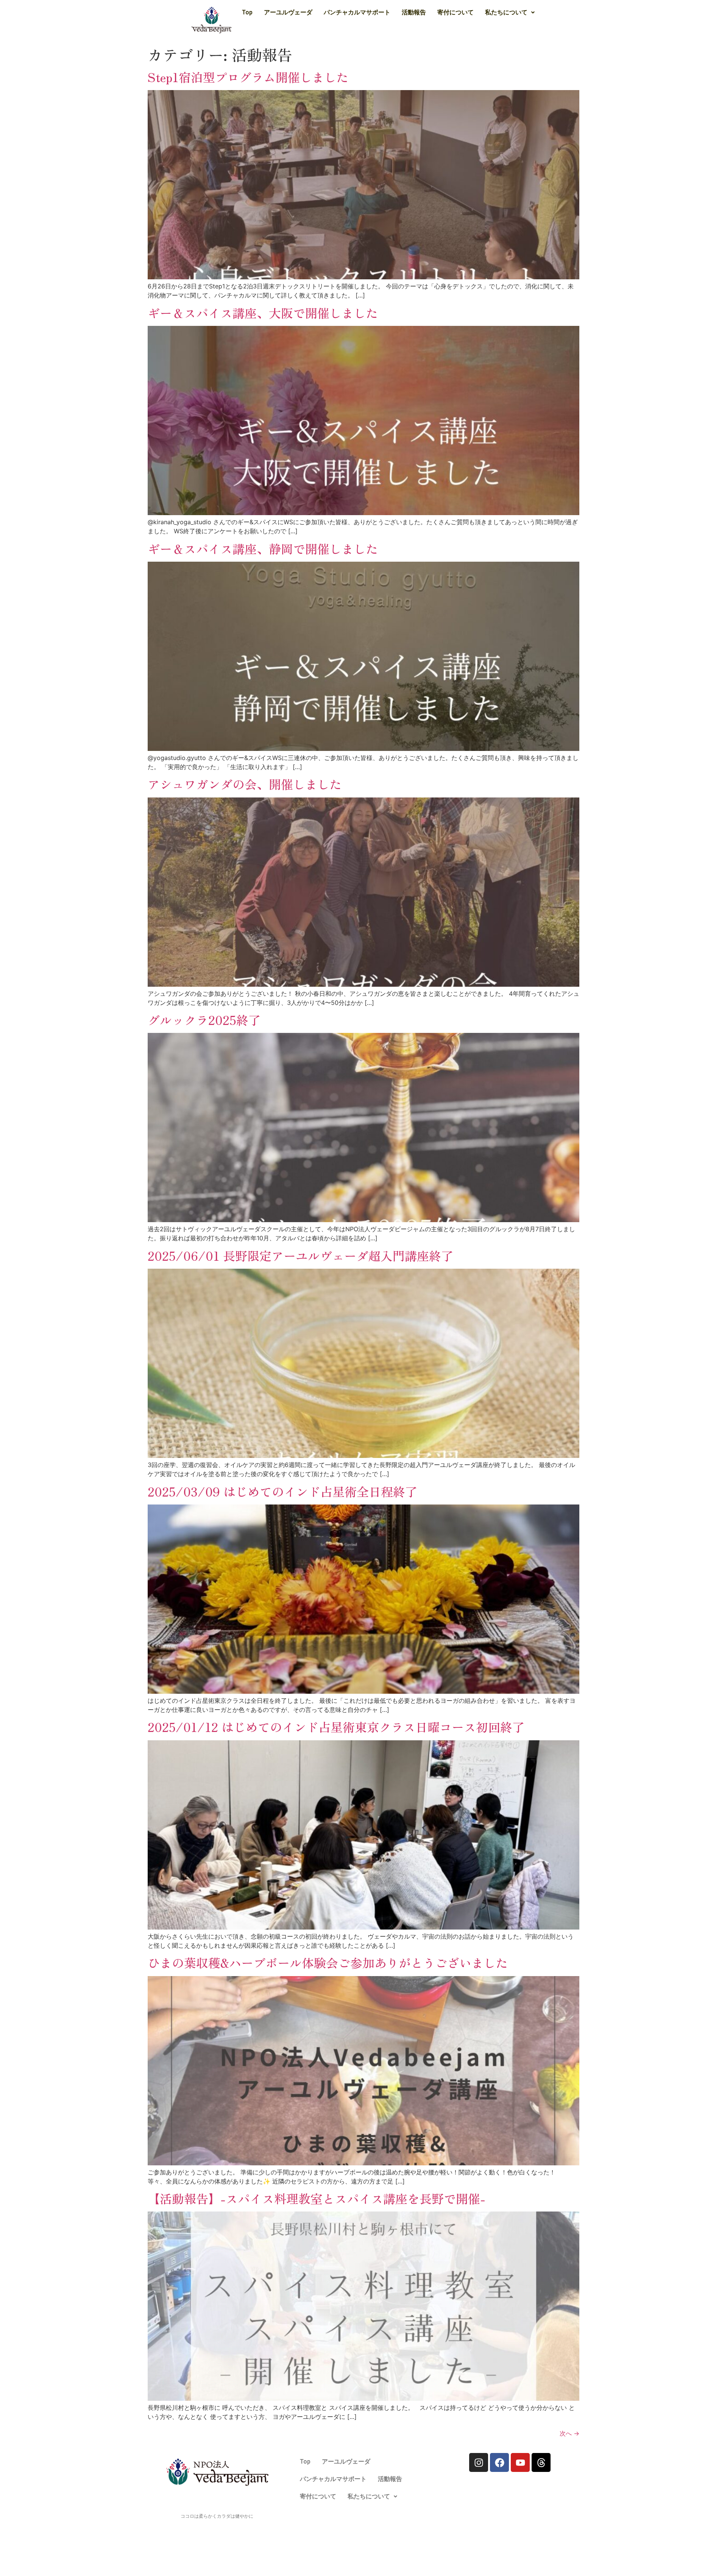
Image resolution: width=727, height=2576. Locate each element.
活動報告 (414, 12)
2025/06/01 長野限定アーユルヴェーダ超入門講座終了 (300, 1255)
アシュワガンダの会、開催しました (245, 784)
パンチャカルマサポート (357, 12)
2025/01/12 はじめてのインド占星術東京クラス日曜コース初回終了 (336, 1726)
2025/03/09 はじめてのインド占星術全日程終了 (282, 1491)
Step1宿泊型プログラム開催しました (248, 77)
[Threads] (541, 2462)
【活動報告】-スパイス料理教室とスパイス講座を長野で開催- (316, 2198)
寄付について (455, 12)
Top (247, 12)
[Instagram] (478, 2462)
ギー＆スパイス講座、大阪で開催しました (263, 312)
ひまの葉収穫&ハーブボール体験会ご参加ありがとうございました (328, 1962)
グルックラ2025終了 (204, 1019)
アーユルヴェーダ (288, 12)
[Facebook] (499, 2462)
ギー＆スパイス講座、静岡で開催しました (263, 548)
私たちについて (506, 12)
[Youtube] (520, 2462)
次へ (569, 2433)
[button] (509, 12)
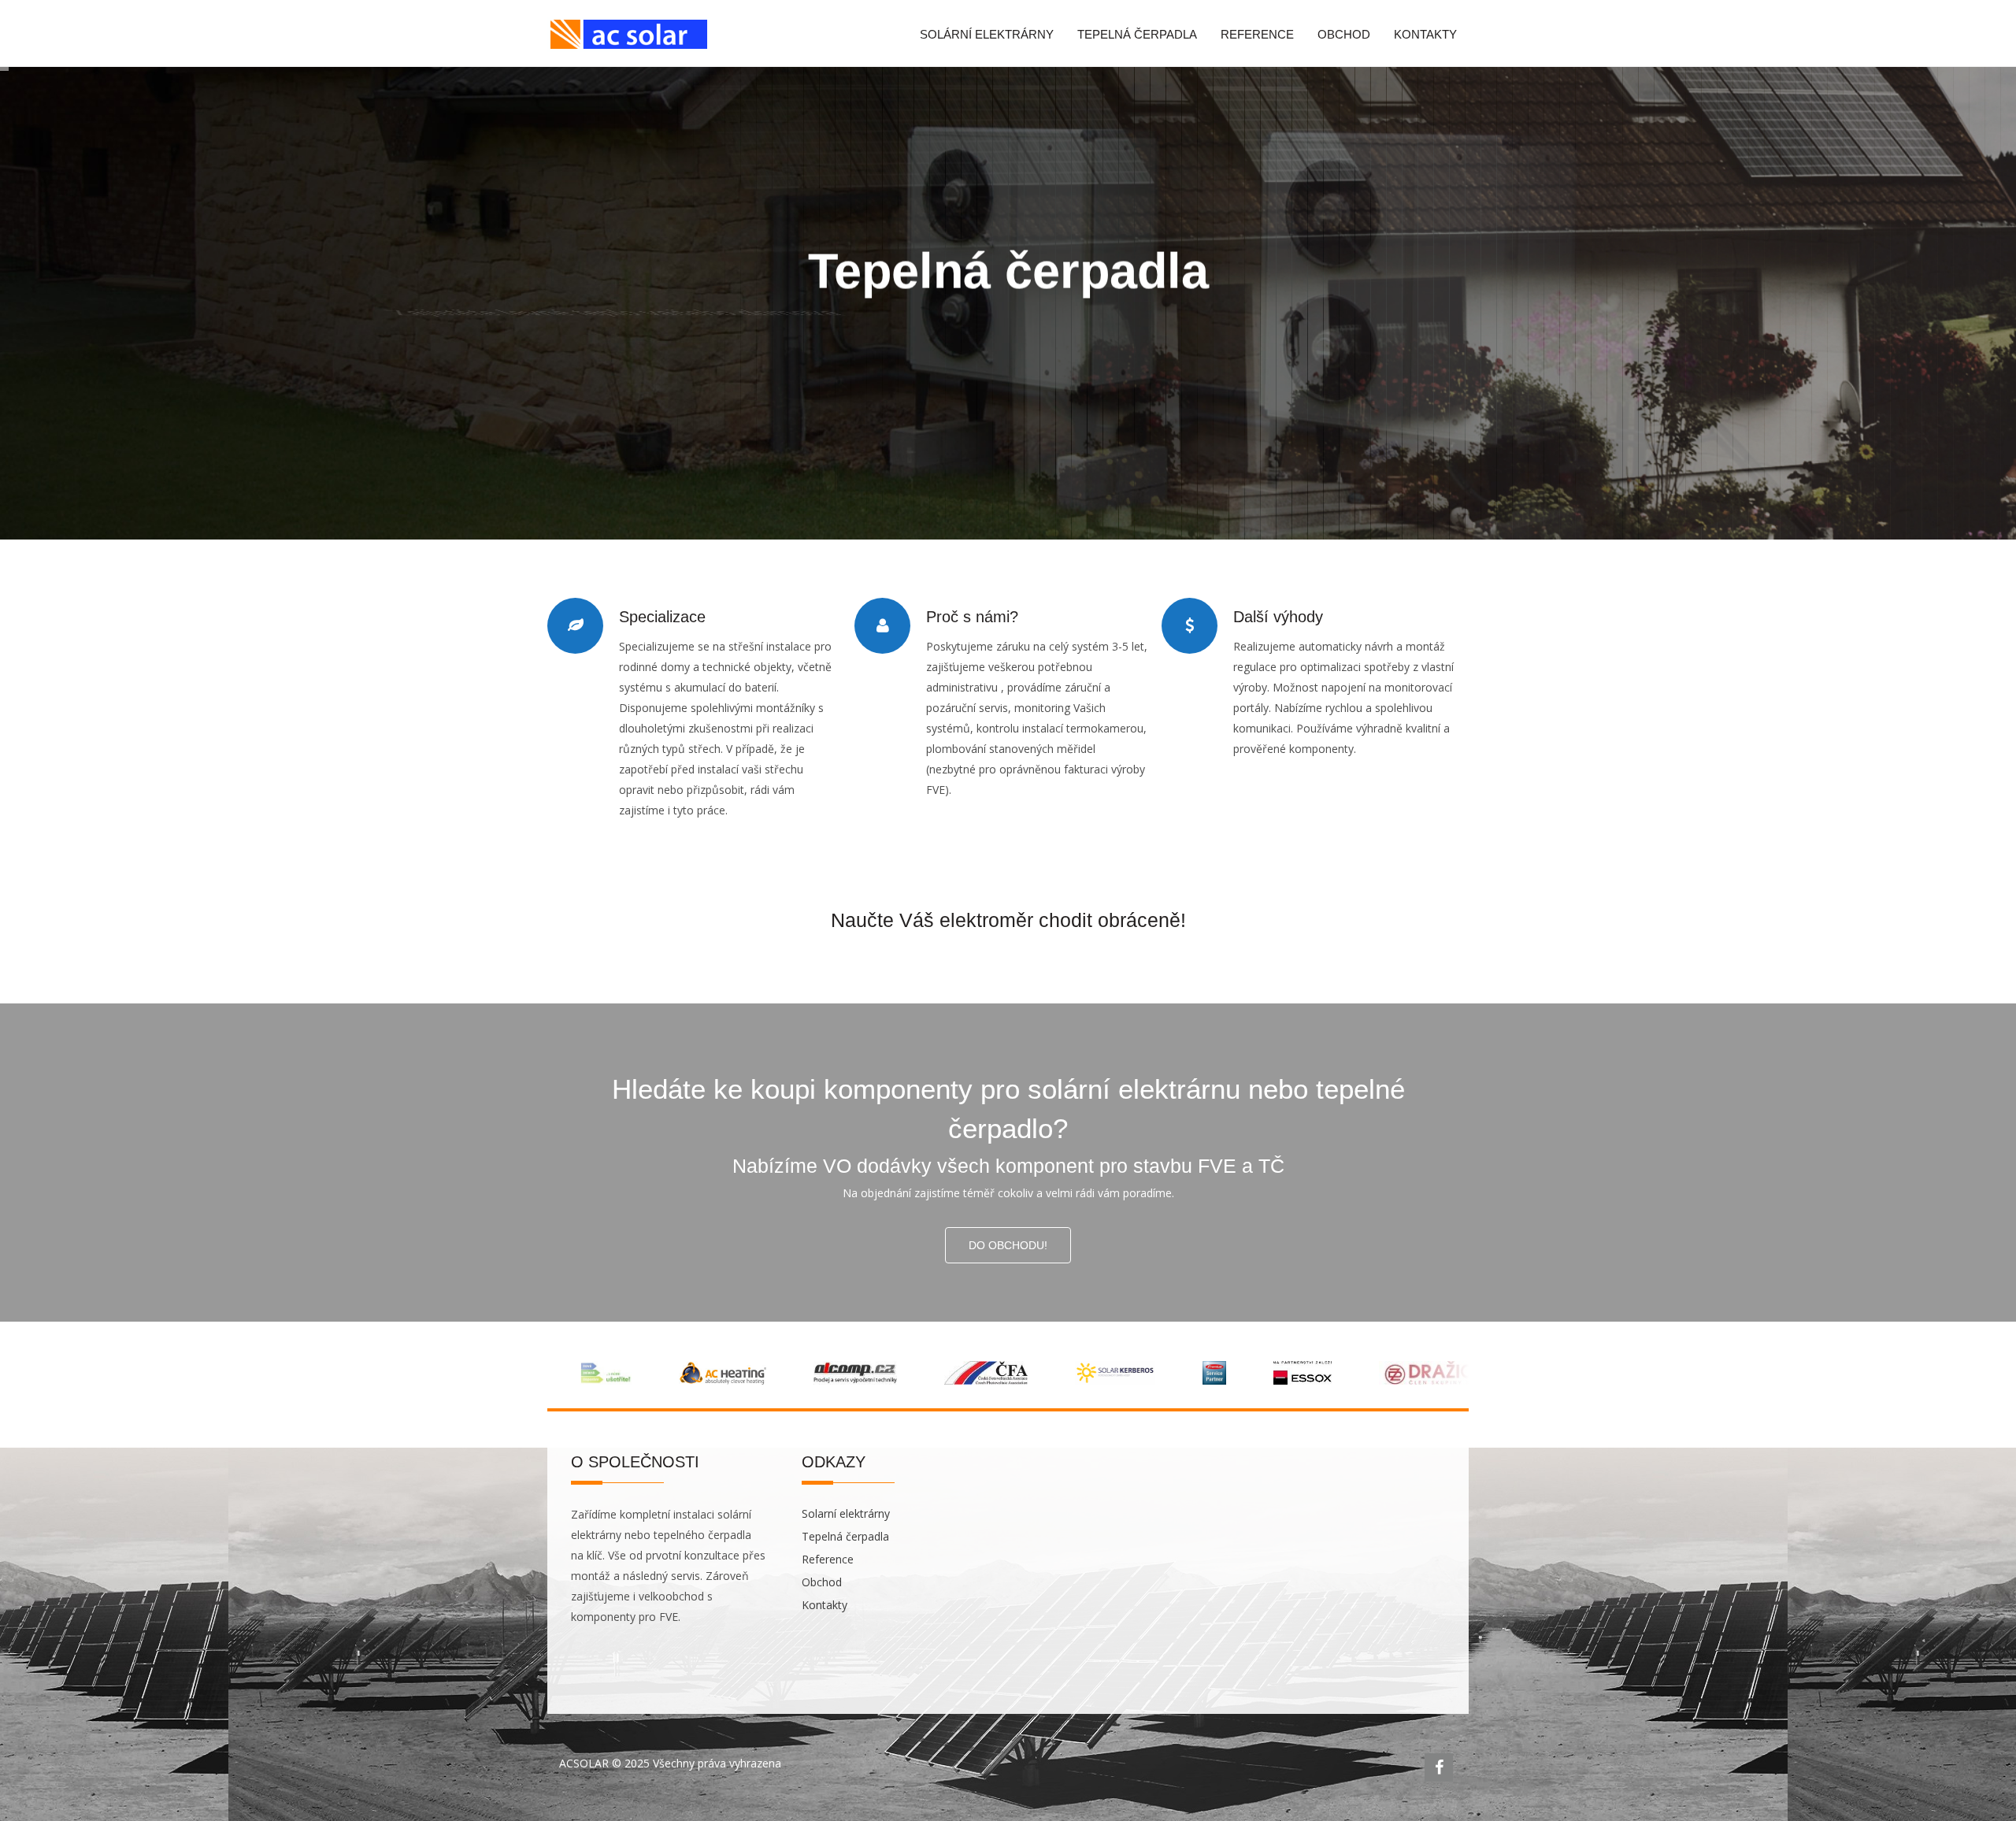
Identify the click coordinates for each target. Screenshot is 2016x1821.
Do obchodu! (1008, 1245)
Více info (938, 414)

* _Goal of the exercise_
Repeat the data word for word, minus any pictures.

* _Answer for the task_
Image resolution: width=727, height=2576. Locate each element.
活動報告 (414, 12)
2025/06/01 長野限定アーユルヴェーダ超入門講座終了 (300, 1255)
アシュワガンダの会、開催しました (245, 784)
パンチャカルマサポート (357, 12)
2025/01/12 はじめてのインド占星術東京クラス日曜コース初回終了 (336, 1726)
2025/03/09 はじめてのインド占星術全日程終了 (282, 1491)
Step1宿泊型プログラム開催しました (248, 77)
[Threads] (541, 2462)
【活動報告】-スパイス料理教室とスパイス講座を長野で開催- (316, 2198)
寄付について (455, 12)
Top (247, 12)
[Instagram] (478, 2462)
ギー＆スパイス講座、大阪で開催しました (263, 312)
ひまの葉収穫&ハーブボール体験会ご参加ありがとうございました (328, 1962)
グルックラ2025終了 (204, 1019)
アーユルヴェーダ (288, 12)
[Facebook] (499, 2462)
ギー＆スパイス講座、静岡で開催しました (263, 548)
私たちについて (506, 12)
[Youtube] (520, 2462)
次へ (569, 2433)
[button] (509, 12)
Identify the click coordinates for each target. Screenshot is 2016x1821.
Do obchodu! (1008, 1245)
Více info (938, 414)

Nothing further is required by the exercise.